--- Texte fourni ---

Je m’appelle Mélanie Leblanc. A seize ans, en découvrant « le soleil noir de la mélancolie » de Nerval, j’ai compris que mon nom cachait un oxymore, qu’il unissait le noir et le blanc, l’ombre et la lumière.
Or, réunir les opposés, relier est ce qui m’importe – et qui donne son titre, comme une direction, à cette exposition.

Stéphane Mallarmé m’a aidée à le penser, quand il écrit dans Crise de vers : « Toute âme est une mélodie, qu’il s’agit de renouer ; et pour cela sont la flûte et la viole de chacun. Pour l’indiscutable rayon – comme des traits dorent et déchirent une mélodie : où la Musique rejoint le Vers pour former, depuis Wagner, la Poésie. »

Le lien entre la poésie et les arts est présent dans la scénographie de l’exposition, chaque pièce ayant une dominante artistique : dans la pièce principale, la poésie rencontre les arts visuels ; dans la deuxième, le salon japonais invite à l’écoute de rencontres entre poésie et musique ; enfin, dans la bibliothèque, un écran diffuse un film réalisé à partir d’une correspondance. Ces différents espaces sont eux-mêmes reliés par un poème-fil. Dans la salle de médiation, des jeux poétiques sont aussi proposés. Pour se relier, à soi et aux autres, il me semble essentiel d’être dans la joie, jouer !

A travers les oeuvres, on peut voir que l’idée de relier ne s’arrête pas aux liens entre les arts.
Ainsi, « Relier », le poème-fil qui parcourt l’exposition, évoque comment la voix des morts se lie à celle des vivants. Je questionne également les pouvoirs de la poésie pour se « religere », l’étymologie latine nous rappelant que le mot « religion » a la même origine. Il ne s’agit pas de faire de la poésie une religion nouvelle, mais un lieu où faire du commun, en partageant sur de l’essentiel.

--- Données affichées ---

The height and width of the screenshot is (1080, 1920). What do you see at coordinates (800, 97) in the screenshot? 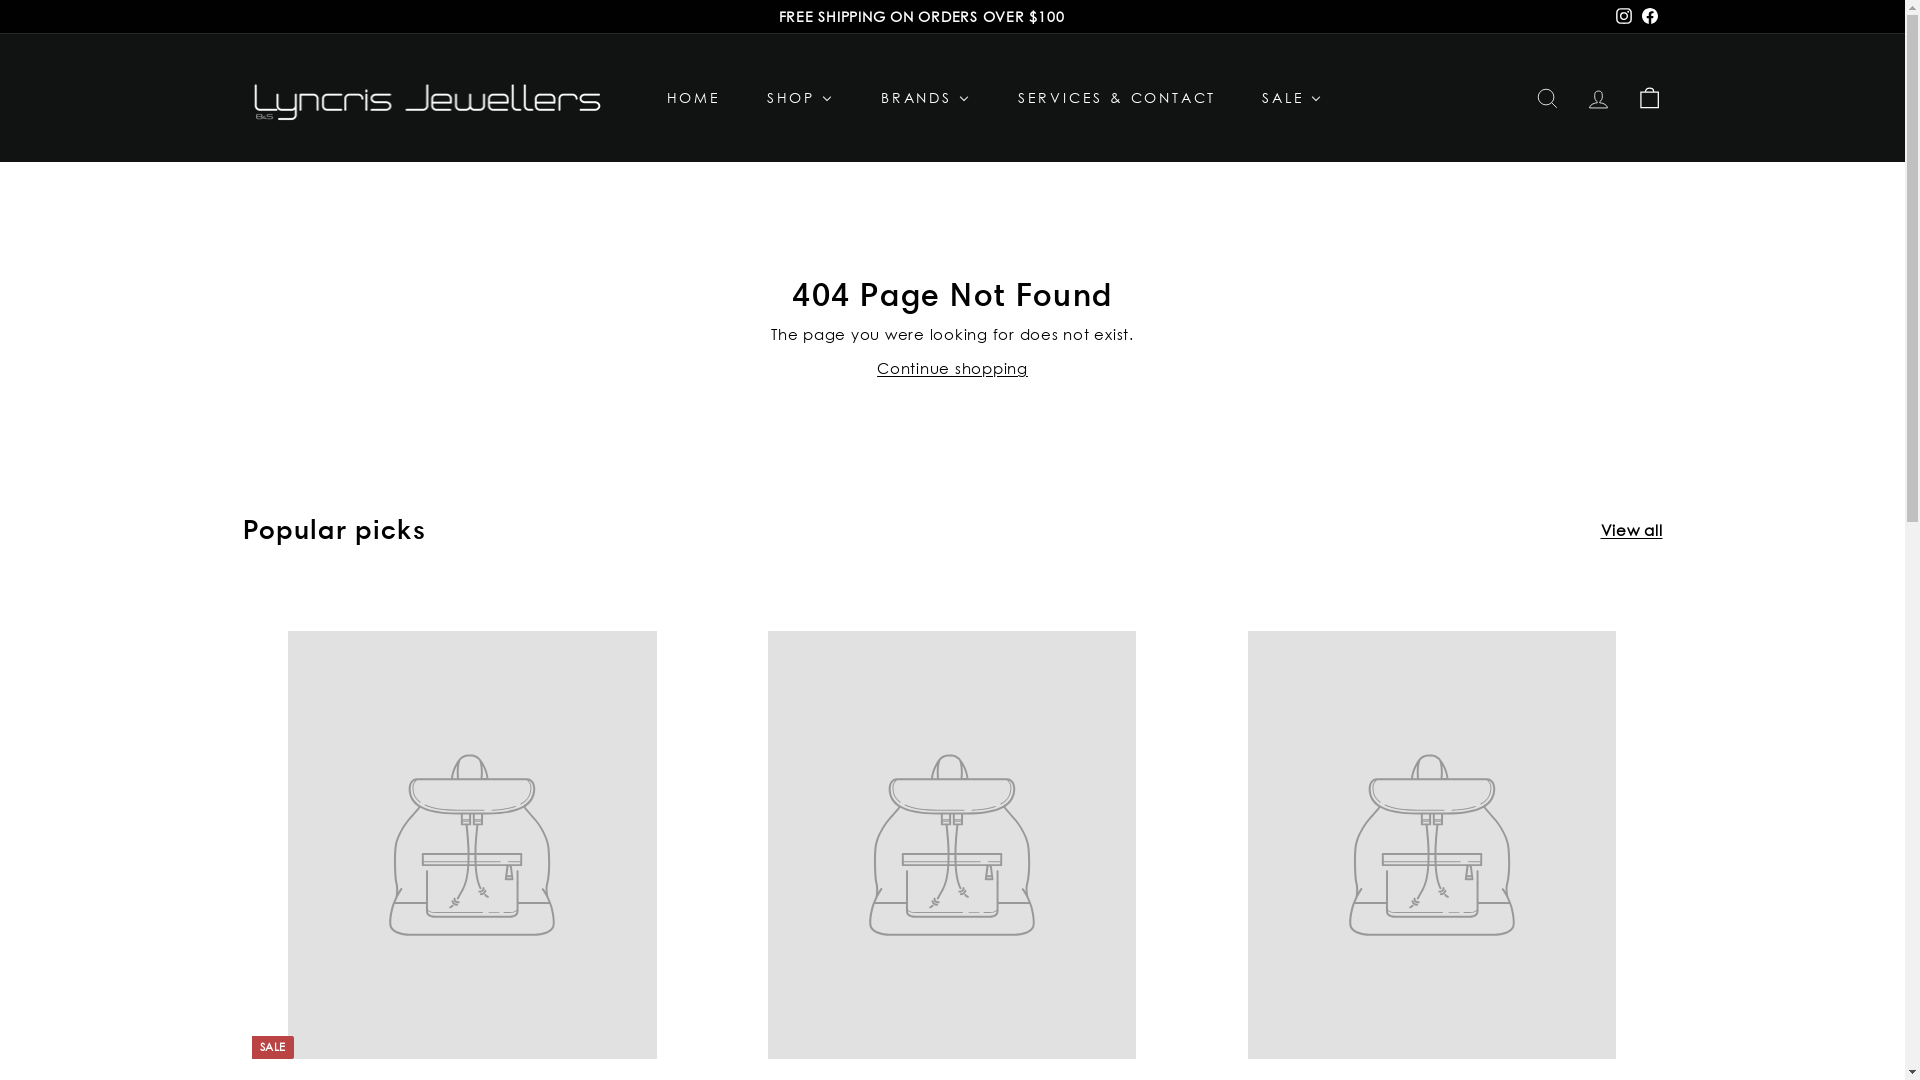
I see `'SHOP'` at bounding box center [800, 97].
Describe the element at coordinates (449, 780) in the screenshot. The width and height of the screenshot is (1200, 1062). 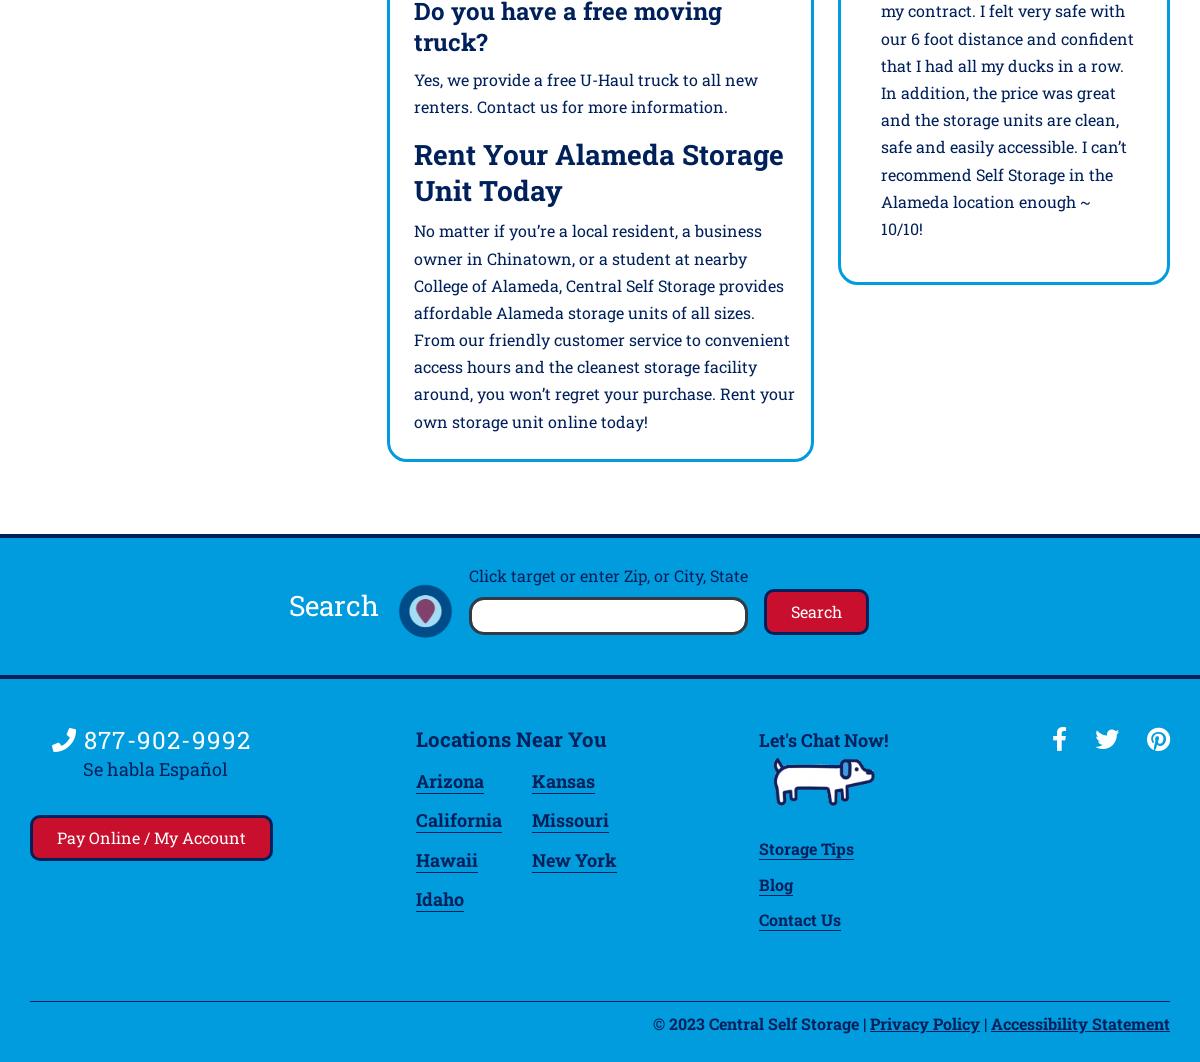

---

*Consigne donnée*.
Reproduisez le passage du texte fourni allant de "Je m’appelle Mélanie" jusqu'à "et la lumière.", en remplaçant "seize" par "dix-sept".

*Réponse correspondante*.
Je m’appelle Mélanie Leblanc. A dix-sept ans, en découvrant « le soleil noir de la mélancolie » de Nerval, j’ai compris que mon nom cachait un oxymore, qu’il unissait le noir et le blanc, l’ombre et la lumière.